I’ve taken on-call responsibilities for most of my career. Here, I have listed some tips that I have found useful while handling oncall and while training others to take oncall.
Before Outage
- Be aware of all the touchpoints your clients interact with your system, for example REST API layers, HDFS Data, etc
- Know each and every components of the systems you handle, and periodically ensure that you have required access to each of them
- Maintain a runbook to refer to, even for trivial fixes. Engineers often tend to forget how to perform trivial fixes if they haven’t done them for a long time
- Maintain links to all system related dashboards, graphs, log analysis tools etc in a single place so you don’t go hunting for these during an incident.
During Outage
Identify the “blast radius” i.e the extent of the impact. Is it affecting 1% of your users or 50% of your users? A single region or multiple regions? How long has it been broken?
Ensure you communicate clearly and frequently to keep all stakeholders informed on steps being taken to resolve the incident and the estimated time of resolution.
Don’t hesitate to escalate based on the impact. Escalation are of two types ->
- When a member of another team is unable to provide a fix within SLA, ask them to engage additional members from their team.
- When you are unable to fix an issue that lies within your team’s responsibility, ask help from other team members.
Don’t fiddle with critical systems you don’t fully understand, for example production database, payment systems etc. One wrong move can lead to irrecoverable data loss , financial loss etc
Always priortise quick mitigation of impact over deep root cause analysis. This can include turning off feature flags, shifting traffic to another region, traffic shedding etc
Try to stay calm during the incident. This sounds easier said than done. It is completely normal to feel tense if you are taking oncall for the first time or handling a new system. Some things only improve with experience, but you can focus on actions than help you stay calm. Identify what’s making you nervous during oncall and come up with a plan to address those factors. For eg. stop any distractions affecting you while you work toward mitigation of incident. This can be as simple as asking a teammate to handle communication on the voice bridge or chat while you focus on mitigation.
After Outage
Briefly document what went wrong during the outage, the root cause and steps taken to fix it, immediately after resolution of outage. You can fill in rest of the details later as time permits. These documents are extremely valuable for postmortems , improving systems and serving as a knowledge base for current and future teammates.

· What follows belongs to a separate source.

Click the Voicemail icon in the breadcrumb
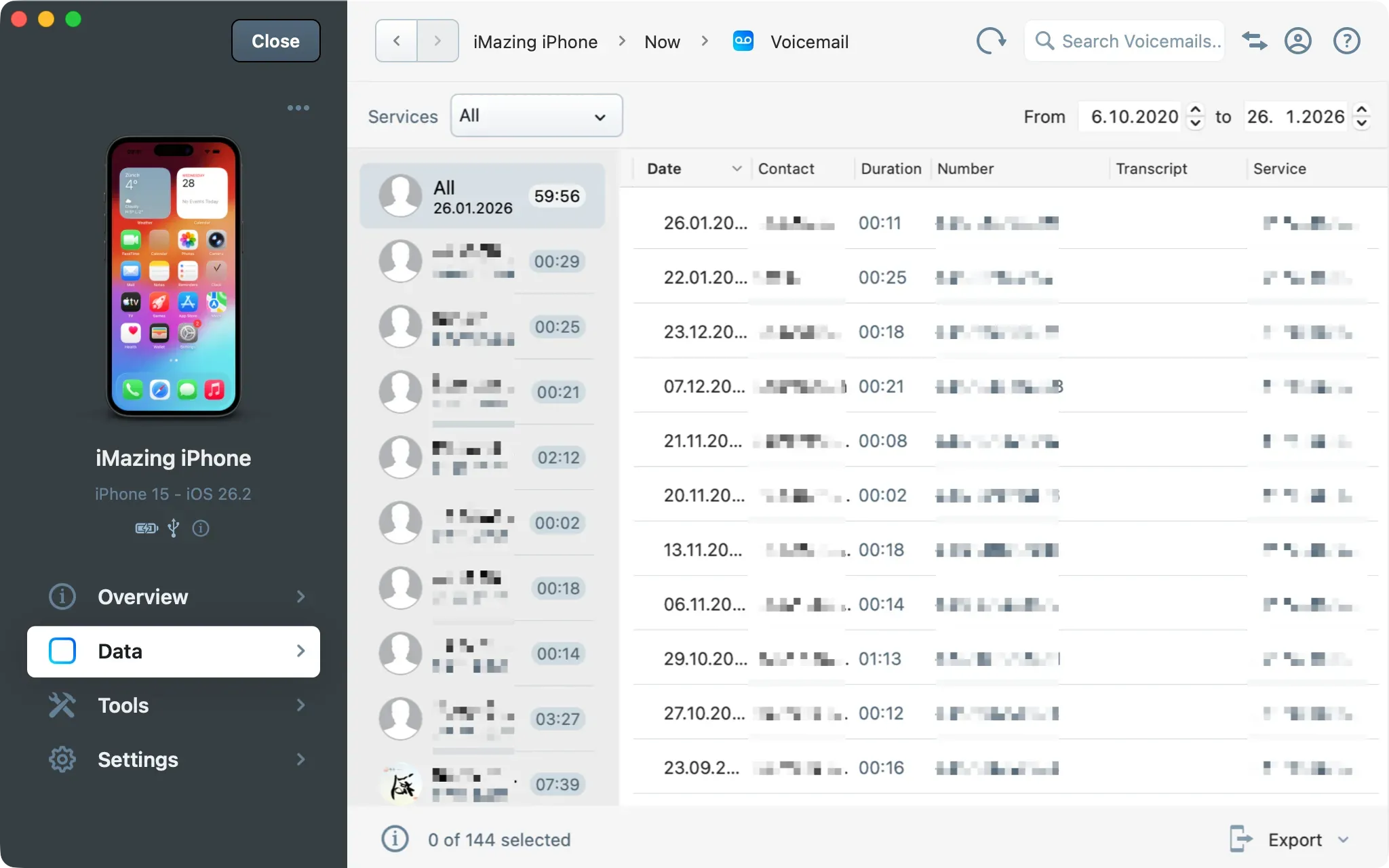The height and width of the screenshot is (868, 1389). 743,41
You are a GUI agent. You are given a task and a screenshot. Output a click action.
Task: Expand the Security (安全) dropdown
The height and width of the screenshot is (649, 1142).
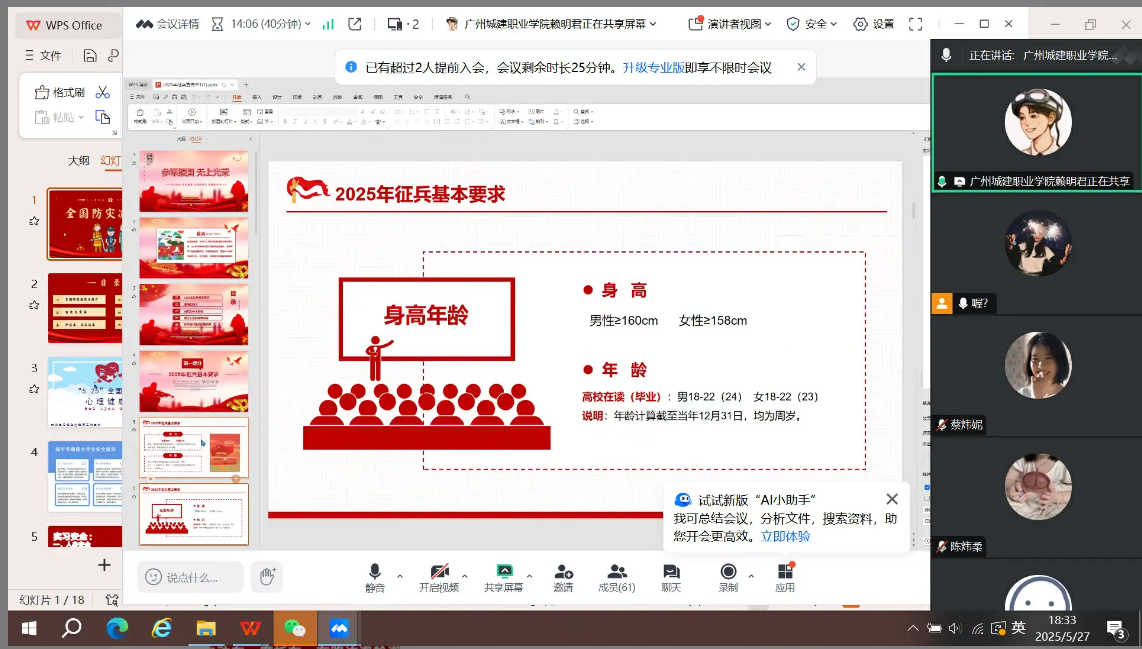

Read postmortems of all kinds - old and new , from your team and from other teams or companies. I used to enjoy reading postmortem documents from older incidents in my team, which helped improve my understanding of system. Reading postmortems of other team and companies helps us look at our own systems with a fresh perspective and identify ways to improve reliability of our systems.
An oncall engineer should strive to improve the reliability of the system, not just troubleshoot and fix issues.
This post will be updated as and when I think of something new.